Mit dieser Meinung bin ich übrigens nicht allein. Das junge Hamburger Marktforschungsinstitut Appinio hat 2019 eine Studie durchgeführt und 4.877 Deutsche zwischen 16 und 54 Jahren dazu befragt, wann duzen oder siezen im Alltag und am Arbeitsplatz angebracht ist. Das Ergebnis: Für 61 Prozent aller Befragten ist das Siezen ein Zeichen von Respekt, Höflichkeit und Zurückhaltung, nur 15 Prozent empfinden die formelle Anrede als verstaubt. Erstaunt hat mich allerdings die Reaktion auf die Frage nach dem ungefragten Duzen. Das findet zwar nur ein Fünftel der Befragten generell positiv, aber lediglich 12 Prozent bewerten es negativ. Die überwiegende Mehrheit der Studienteilnehmer findet, „es komme darauf an“.

Okay, aber auf was genau kommt es denn an? Auf mein Alter? Meine Position? Auf den Raum, in dem ich mich bewege? Letzteres scheint mir am plausibelsten. In der Eckkneipe werde ich von der netten jungen Kellnerin geduzt. Nicht so mein Fall, aber ich beschwere mich nicht. Auch auf der Webseite eines Sneaker-Herstellers lasse ich mich duzen – kein Problem, siehe schwedisches Möbelhaus. In den sozialen Medien sehe ich das anders. Bei Facebook mag das ungefragte Duzen noch üblich sein, bei XING und LinkedIn finde ich es unangemessen. XING ist übrigens ein schönes Beispiel für einen echten Ansprache-Konflikt. Im Mai dieses Jahres teilte das Unternehmen mit, dass das Siezen auf der Plattform abgeschafft wird. Nun duzt XING also seine Mitglieder – doch die Mitglieder machen nicht mit und siezen sich weiterhin untereinander.

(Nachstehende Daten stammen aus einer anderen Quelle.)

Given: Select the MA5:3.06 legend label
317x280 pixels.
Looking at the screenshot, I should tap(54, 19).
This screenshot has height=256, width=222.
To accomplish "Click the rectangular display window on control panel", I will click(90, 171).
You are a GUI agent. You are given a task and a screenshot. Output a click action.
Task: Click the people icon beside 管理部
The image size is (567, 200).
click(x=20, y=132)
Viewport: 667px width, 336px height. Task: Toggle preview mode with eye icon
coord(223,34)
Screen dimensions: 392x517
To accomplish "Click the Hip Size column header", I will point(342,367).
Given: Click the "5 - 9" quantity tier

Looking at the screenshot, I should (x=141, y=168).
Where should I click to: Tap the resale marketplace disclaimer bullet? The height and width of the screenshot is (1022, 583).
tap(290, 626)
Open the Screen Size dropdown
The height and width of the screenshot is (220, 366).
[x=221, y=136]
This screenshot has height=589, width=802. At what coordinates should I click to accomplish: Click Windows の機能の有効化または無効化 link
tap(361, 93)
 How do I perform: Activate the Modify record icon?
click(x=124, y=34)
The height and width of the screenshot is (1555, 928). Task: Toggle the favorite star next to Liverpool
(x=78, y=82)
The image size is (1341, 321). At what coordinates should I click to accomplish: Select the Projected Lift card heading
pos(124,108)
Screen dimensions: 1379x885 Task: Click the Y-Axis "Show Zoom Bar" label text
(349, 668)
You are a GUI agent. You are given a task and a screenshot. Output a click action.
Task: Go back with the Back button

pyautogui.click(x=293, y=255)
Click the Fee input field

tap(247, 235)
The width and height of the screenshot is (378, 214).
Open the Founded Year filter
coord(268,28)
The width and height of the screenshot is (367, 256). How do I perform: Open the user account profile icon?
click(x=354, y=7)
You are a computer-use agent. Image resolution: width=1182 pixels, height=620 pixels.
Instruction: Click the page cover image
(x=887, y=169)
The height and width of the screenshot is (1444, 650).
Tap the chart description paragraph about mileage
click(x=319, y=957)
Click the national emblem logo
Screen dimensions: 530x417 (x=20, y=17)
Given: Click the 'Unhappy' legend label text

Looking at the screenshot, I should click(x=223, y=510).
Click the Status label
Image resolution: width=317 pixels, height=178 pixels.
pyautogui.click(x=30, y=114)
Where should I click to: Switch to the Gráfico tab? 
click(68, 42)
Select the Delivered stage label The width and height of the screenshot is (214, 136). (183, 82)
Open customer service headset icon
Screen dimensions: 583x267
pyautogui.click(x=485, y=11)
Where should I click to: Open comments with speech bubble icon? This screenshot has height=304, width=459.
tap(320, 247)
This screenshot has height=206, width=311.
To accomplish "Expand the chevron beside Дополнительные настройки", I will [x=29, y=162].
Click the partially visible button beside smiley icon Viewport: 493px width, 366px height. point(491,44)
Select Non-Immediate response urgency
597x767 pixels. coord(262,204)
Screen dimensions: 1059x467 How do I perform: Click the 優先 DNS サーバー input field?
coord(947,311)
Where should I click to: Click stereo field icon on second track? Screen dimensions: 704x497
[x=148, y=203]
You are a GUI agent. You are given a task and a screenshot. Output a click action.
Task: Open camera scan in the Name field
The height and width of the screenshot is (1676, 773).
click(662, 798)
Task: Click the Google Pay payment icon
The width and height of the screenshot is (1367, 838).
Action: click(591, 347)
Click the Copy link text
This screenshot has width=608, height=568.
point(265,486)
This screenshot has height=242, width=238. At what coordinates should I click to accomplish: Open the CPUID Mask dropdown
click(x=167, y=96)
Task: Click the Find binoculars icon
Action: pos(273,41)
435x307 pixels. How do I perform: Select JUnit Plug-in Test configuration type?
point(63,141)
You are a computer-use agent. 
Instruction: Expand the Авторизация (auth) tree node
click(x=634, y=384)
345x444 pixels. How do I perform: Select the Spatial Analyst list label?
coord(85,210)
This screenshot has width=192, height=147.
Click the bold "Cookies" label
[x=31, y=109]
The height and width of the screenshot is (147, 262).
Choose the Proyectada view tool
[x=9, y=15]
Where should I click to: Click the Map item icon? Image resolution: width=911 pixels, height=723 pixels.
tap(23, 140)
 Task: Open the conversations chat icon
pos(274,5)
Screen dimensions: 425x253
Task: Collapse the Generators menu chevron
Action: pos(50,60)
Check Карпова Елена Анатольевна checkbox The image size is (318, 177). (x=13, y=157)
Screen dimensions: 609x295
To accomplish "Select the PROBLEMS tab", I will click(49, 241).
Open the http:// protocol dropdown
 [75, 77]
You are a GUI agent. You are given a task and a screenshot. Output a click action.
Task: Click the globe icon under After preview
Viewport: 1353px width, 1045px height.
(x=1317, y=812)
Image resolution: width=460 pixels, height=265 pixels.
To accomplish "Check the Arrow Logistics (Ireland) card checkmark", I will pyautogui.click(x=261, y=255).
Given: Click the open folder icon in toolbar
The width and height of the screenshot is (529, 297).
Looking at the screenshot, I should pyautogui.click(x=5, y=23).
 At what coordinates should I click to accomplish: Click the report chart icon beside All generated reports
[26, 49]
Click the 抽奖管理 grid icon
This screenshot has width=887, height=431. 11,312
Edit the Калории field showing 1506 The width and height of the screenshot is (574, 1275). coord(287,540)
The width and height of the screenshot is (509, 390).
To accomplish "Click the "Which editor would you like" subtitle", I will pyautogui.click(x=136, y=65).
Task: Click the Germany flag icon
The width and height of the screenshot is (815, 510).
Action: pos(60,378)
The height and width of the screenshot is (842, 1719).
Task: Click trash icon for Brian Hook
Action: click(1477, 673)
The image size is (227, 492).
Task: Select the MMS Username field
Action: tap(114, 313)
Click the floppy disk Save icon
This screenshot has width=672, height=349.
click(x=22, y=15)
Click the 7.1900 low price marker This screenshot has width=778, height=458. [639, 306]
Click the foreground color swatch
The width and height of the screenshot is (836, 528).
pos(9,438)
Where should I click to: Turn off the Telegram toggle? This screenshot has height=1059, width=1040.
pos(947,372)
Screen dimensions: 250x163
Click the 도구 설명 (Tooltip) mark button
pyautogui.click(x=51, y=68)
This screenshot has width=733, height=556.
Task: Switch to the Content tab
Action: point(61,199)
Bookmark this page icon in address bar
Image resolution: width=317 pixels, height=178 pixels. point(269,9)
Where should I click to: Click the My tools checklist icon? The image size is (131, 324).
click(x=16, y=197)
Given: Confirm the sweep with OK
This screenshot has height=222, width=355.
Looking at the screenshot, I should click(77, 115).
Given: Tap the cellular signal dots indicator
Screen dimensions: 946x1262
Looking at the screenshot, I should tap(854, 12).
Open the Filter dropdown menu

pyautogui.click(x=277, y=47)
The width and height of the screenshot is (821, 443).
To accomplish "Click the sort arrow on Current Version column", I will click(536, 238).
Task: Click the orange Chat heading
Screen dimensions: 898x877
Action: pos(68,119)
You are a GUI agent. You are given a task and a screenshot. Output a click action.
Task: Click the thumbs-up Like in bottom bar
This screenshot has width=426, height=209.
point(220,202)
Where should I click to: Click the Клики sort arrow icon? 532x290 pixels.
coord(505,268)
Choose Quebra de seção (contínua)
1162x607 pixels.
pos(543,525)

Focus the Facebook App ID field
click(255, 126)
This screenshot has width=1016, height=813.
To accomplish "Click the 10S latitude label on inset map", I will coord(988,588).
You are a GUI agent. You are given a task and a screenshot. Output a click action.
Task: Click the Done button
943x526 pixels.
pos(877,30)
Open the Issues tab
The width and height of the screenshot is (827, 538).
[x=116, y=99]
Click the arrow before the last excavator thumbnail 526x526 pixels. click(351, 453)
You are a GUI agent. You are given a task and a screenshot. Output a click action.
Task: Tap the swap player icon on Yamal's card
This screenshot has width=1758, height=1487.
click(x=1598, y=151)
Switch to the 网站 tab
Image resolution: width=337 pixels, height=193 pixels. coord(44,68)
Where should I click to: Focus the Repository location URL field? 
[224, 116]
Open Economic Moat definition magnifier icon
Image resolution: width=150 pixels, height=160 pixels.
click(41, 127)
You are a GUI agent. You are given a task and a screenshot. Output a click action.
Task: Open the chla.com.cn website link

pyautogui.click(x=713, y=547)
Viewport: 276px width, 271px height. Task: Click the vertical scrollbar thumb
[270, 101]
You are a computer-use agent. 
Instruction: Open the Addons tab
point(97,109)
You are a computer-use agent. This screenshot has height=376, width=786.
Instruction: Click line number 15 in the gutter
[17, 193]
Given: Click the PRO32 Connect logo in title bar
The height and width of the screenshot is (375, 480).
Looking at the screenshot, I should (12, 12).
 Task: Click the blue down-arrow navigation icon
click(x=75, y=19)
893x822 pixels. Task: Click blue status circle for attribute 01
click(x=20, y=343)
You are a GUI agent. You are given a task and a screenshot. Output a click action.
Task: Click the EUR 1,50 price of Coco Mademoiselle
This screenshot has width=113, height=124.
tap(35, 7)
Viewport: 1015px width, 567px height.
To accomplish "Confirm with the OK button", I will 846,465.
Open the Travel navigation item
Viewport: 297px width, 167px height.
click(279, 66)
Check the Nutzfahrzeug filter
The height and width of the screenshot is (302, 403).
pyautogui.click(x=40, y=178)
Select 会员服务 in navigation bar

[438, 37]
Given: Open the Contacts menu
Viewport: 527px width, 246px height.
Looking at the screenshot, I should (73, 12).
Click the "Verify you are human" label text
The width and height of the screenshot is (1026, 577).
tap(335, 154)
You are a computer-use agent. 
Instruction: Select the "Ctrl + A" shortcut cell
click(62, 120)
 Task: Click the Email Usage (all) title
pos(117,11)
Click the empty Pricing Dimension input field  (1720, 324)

Das für mich beruhigende Fazit: Offenbar ist das Internet doch keine geschlossene Duz-Gesellschaft. Die überwiegende Mehrheit der Menschen differenziert weiterhin in der Ansprache danach, in welcher Beziehung sie zu ihrem Gegenüber steht. Alle anderen, die weiterhin gerne ihnen unbekannte Personen duzen und diesen Blogbeitrag lesen, möchte ich freundlich darum bitten, mich auf besagten Plattformen zunächst mit „Sie“ anzusprechen – solange, bis wir gemeinsam in der Eckkneipe sitzen und uns von einer jungen Kellnerin ungefragt duzen lassen.